I remember back in my first term ever as a grad student at a different university, our prof made us spend an entire week thinking about--not doing--transcription and translation. For that quarter of "World Music Perspectives," transcription and translation had to go together because a culturally sensitive scholar of whatever breed would fret about the power dynamics that encapsulate translating music, sounds and language into text. That whole term I was terrified to write as I tried to forget I thought I knew about music. It was quite the hurdle to overcome.
Yet, here I am, doing interview transcriptions and translations and musical transcriptions, all in the service of my dissertation. And again, I feel my own terror rising. I know we in musicology and ethnomusicology are a little tired of that music/language discussion. (How many times have you read "Music is the universal language" at the start of a sad undergraduate paper?) But I do think one area where the two converge in really interesting ways is transcription/translation. When I transcribe interviews I make a number of choices. Do I represent the "pausing" words like "um" (or in Portuguese, "ou")? Do I include moments when people stutter? How about sentence breaks? These are all really important questions that fundamentally underscore the limits of translating spoken language to written communication. I know that when I transcribe popular music, the hardest things I have representing are things that fall between the cracks of standard notation: especially timbre, but also micro-tones, extended techniques, and the use of stereophonics. And I feel similarly frustrated with the tools we have at our disposal, but they are all that we have.

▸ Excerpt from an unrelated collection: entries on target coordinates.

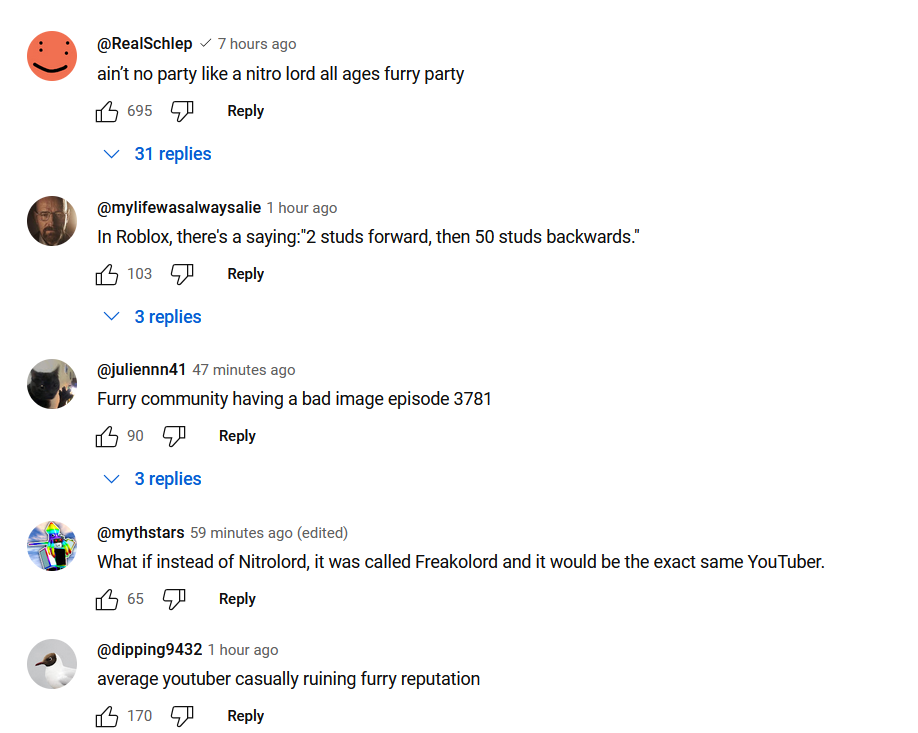Open the seagull avatar of @dipping9432
This screenshot has width=918, height=733.
(x=52, y=664)
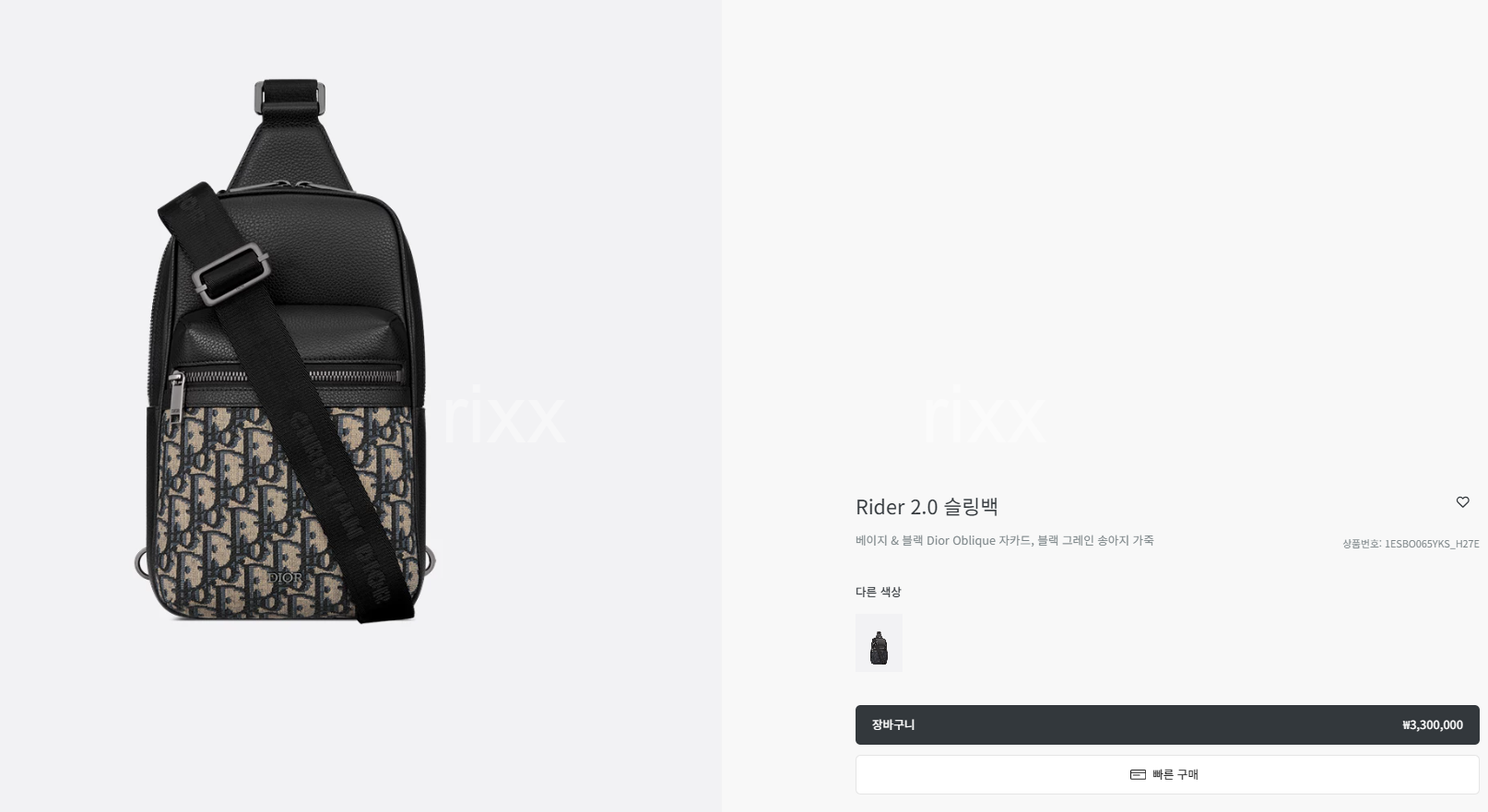Click the metal strap adjuster buckle

231,276
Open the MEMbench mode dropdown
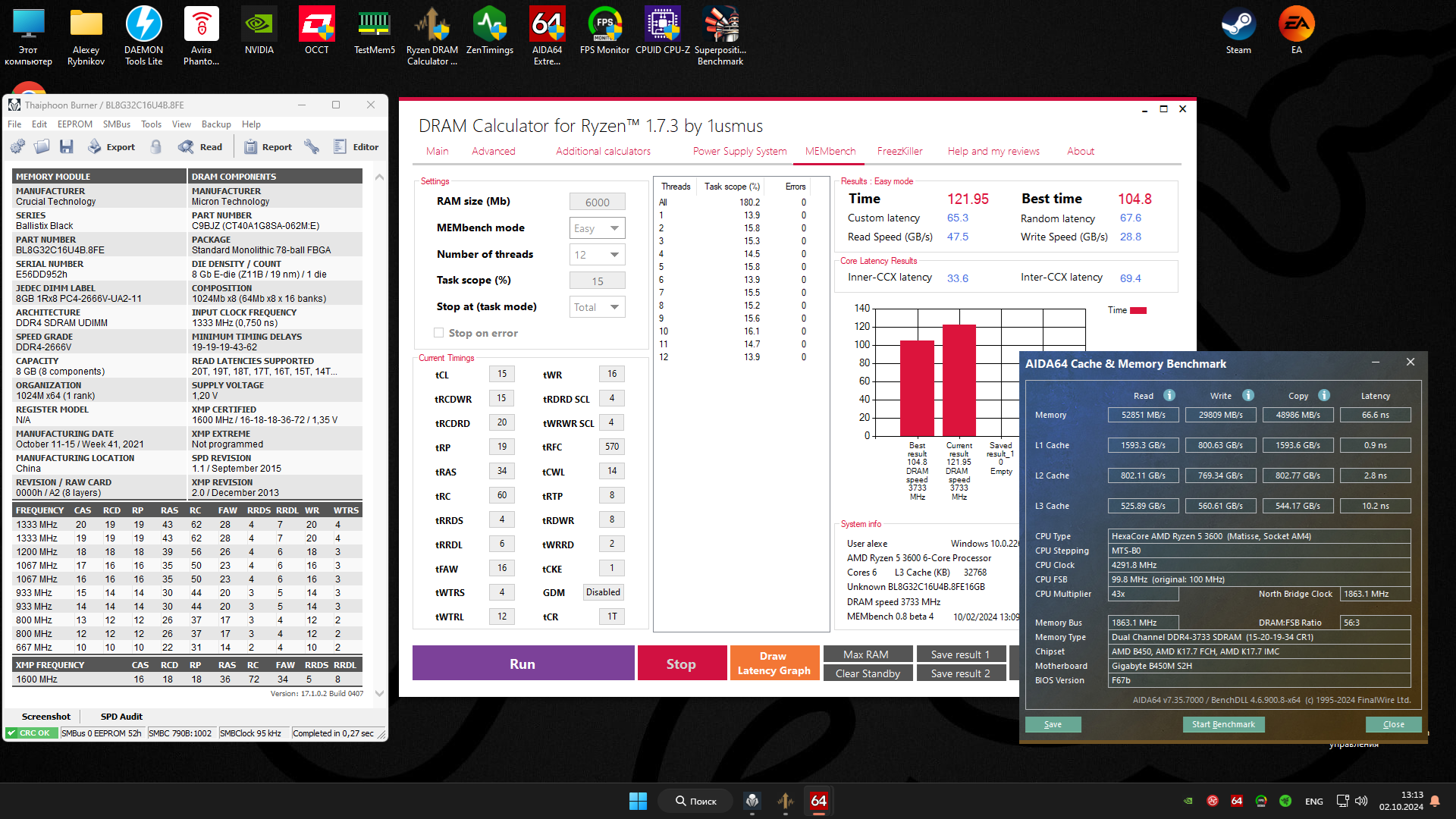1456x819 pixels. point(597,228)
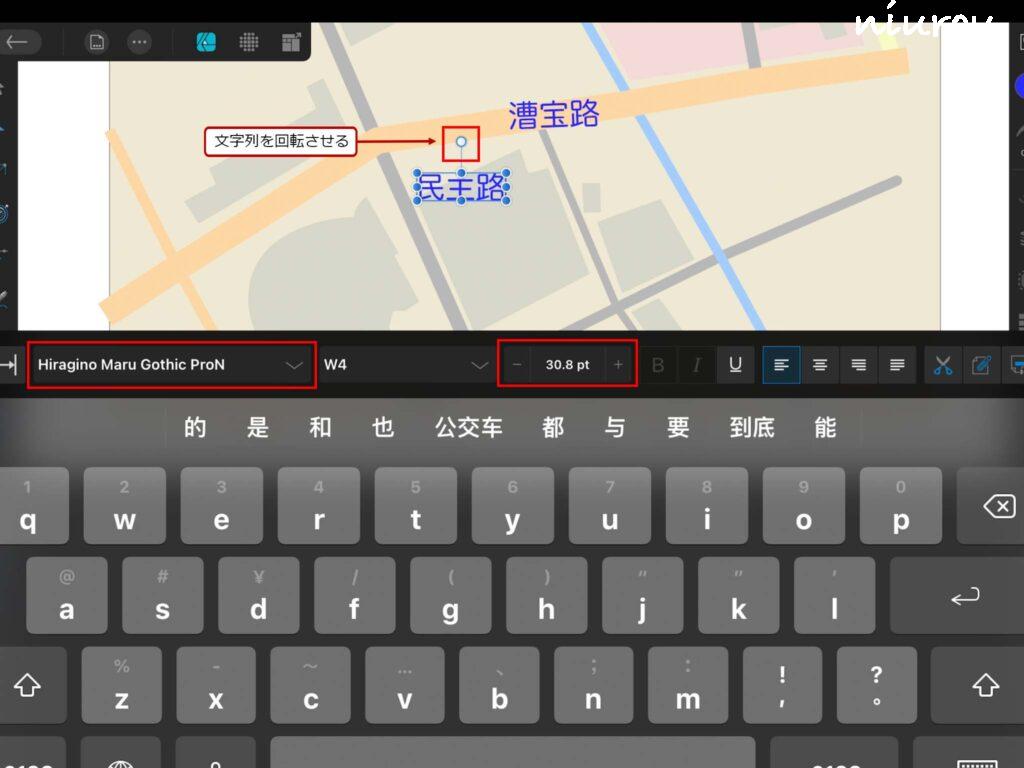Tap the back arrow to exit the document
The height and width of the screenshot is (768, 1024).
point(17,42)
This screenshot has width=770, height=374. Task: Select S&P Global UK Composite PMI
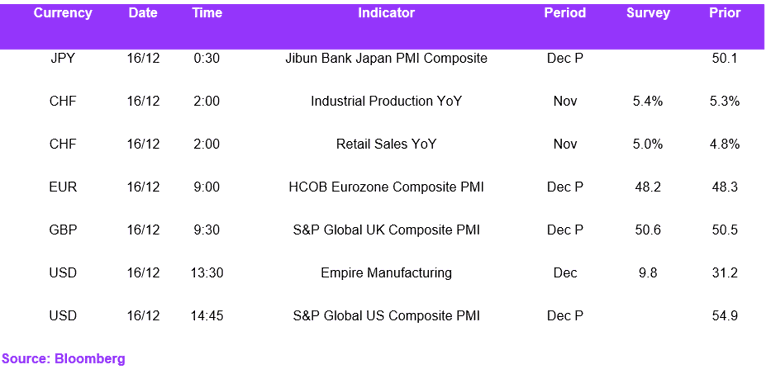coord(386,230)
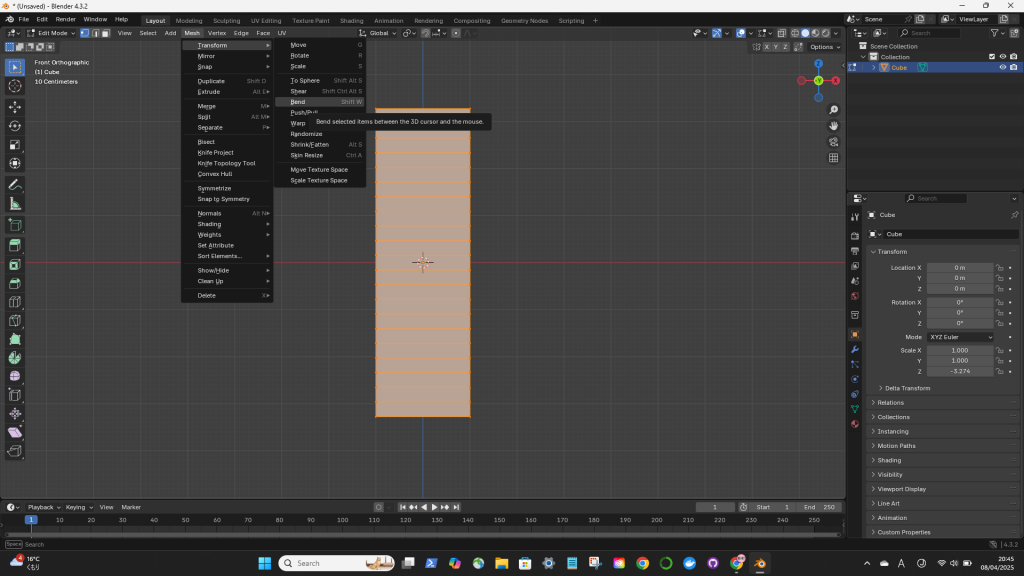Viewport: 1024px width, 576px height.
Task: Open the viewport Options dropdown button
Action: 824,47
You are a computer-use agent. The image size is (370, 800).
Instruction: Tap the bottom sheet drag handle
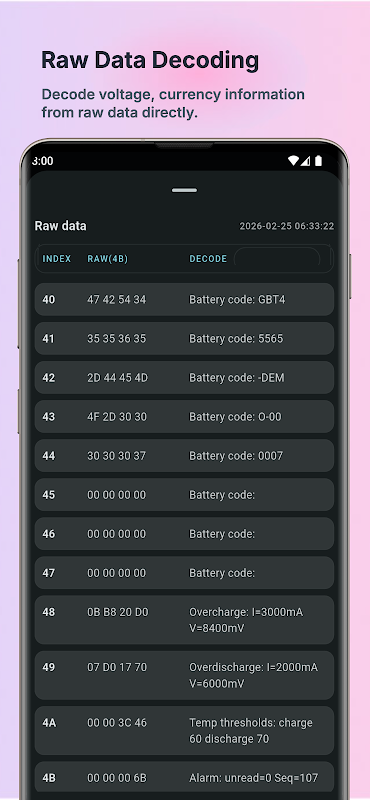coord(184,190)
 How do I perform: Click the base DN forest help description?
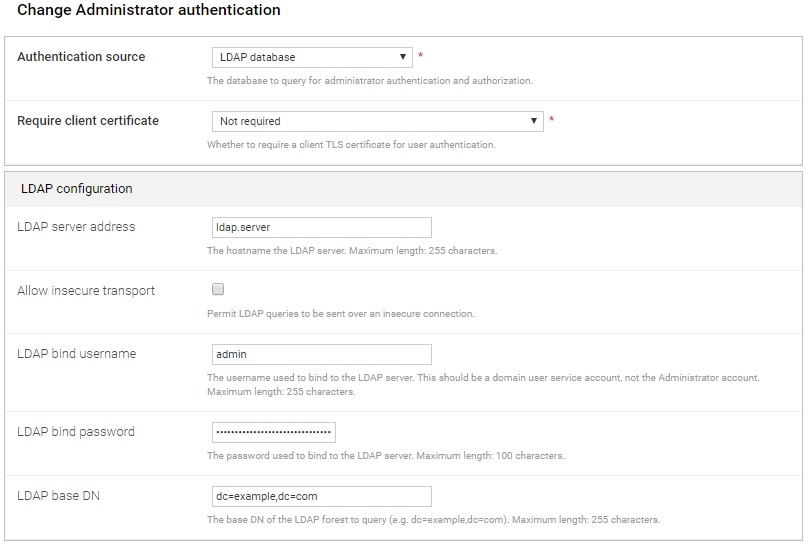tap(433, 520)
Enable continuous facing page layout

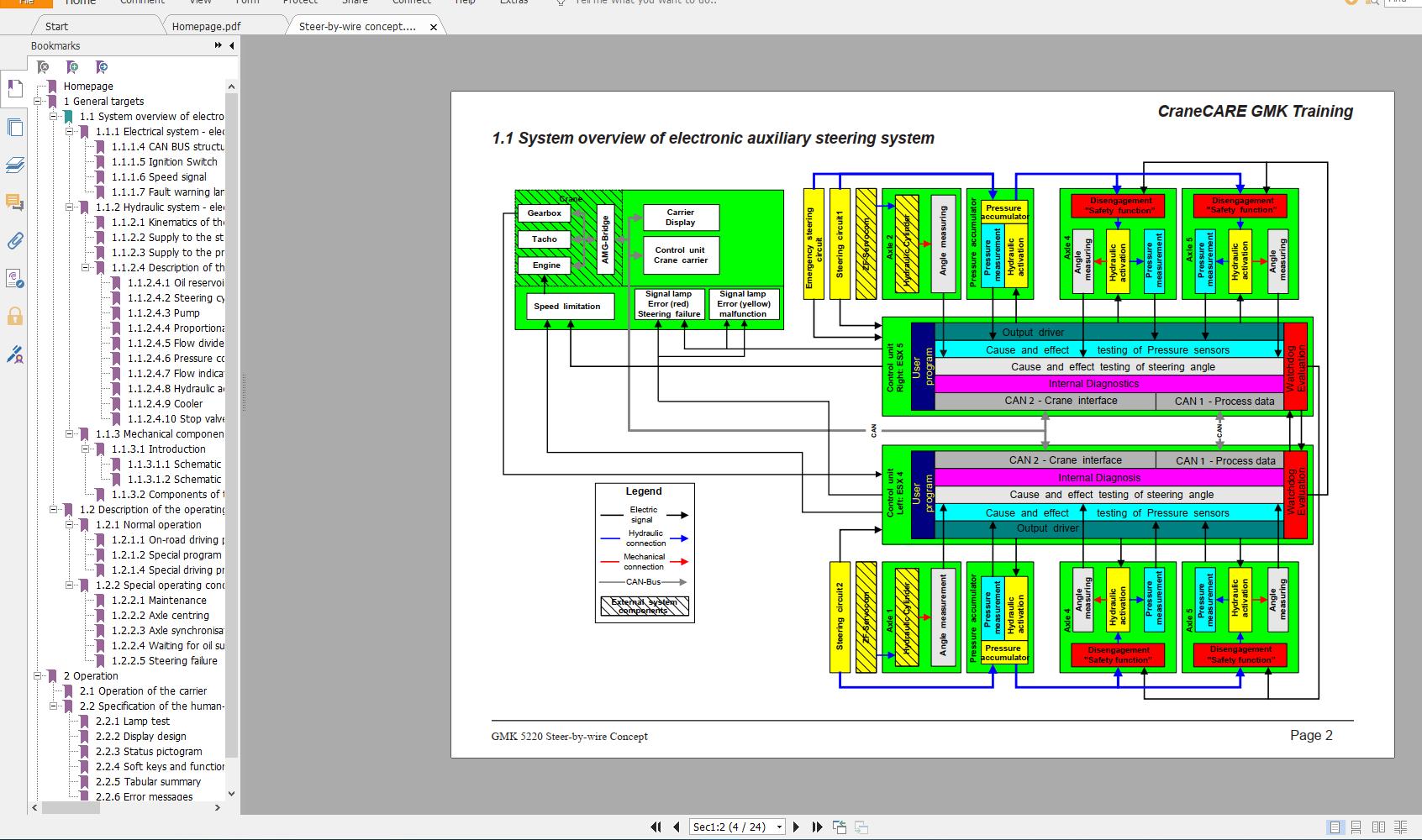pyautogui.click(x=1400, y=827)
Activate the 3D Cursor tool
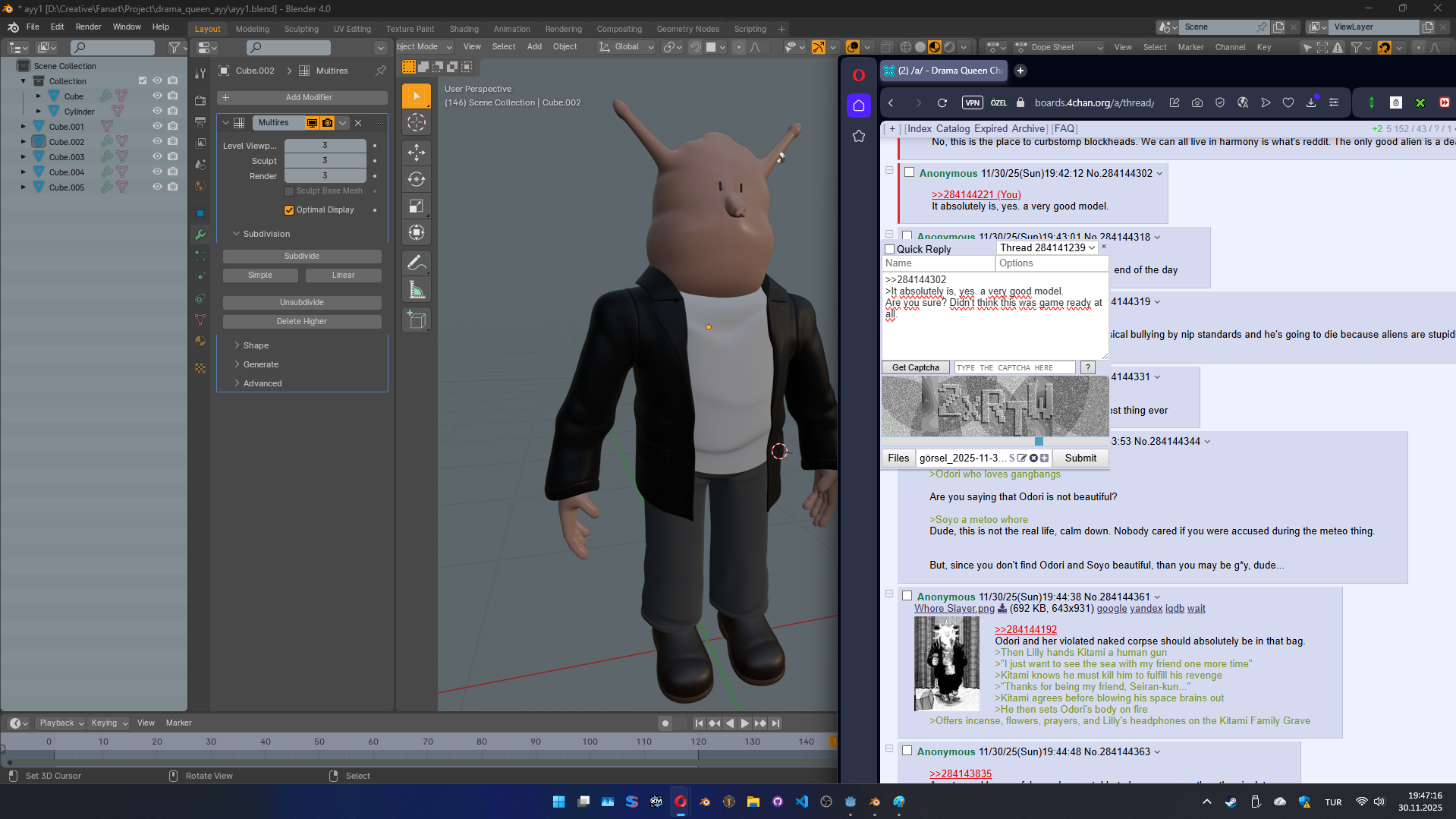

I know that this process of transcription/translation is really important. When I transcribe, I listen to the same information repeatedly and I can really get inside my subject's speech patters. I learn so much about a person by the filler they choose in their sentences. I can tell when they are thinking or when they are uncomfortable. It is a kind of intimacy that one cannot capture in conversation; most people don't hear speech in phonemes but rather in chunks of words. In general, we have been trained to grasp larger ideas and rhetoric, not the minutiae of sentence-level decisions. For me, speech transcription is similar to closely studying recorded or live music because in that moment of the first encounter, one's attention isn't paying attention to every single detail. And doing analysis on a first listen is nearly impossible. Elisabeth LeGuin's essay "One Bar in Eight: Debussey and the Death of Description" immediately comes to mind here.* We capture moments of interest. We stay attentive, but we certainly don't analyze at the level we would were we to make a thorough, workable transcription. The same is true with transcribing speech.
I'm still terrified. After a few futile attempts at transciption/translation, my current strategy is to let the interview MP3s sit on my hard-drive until I'm far away from Brazil. I'll rely on those vague ideas captured in the discussion instead. Music I can deal with, but this transcription/translation is just a little too much for now.
* Elisabeth LeGuin, "One Bar in Eight: Debussey and the Death of Description," in Beyond Structural Listening: Post-Modern Modes of Hearing (Berkeley: University of California Press, 2004), 233-251.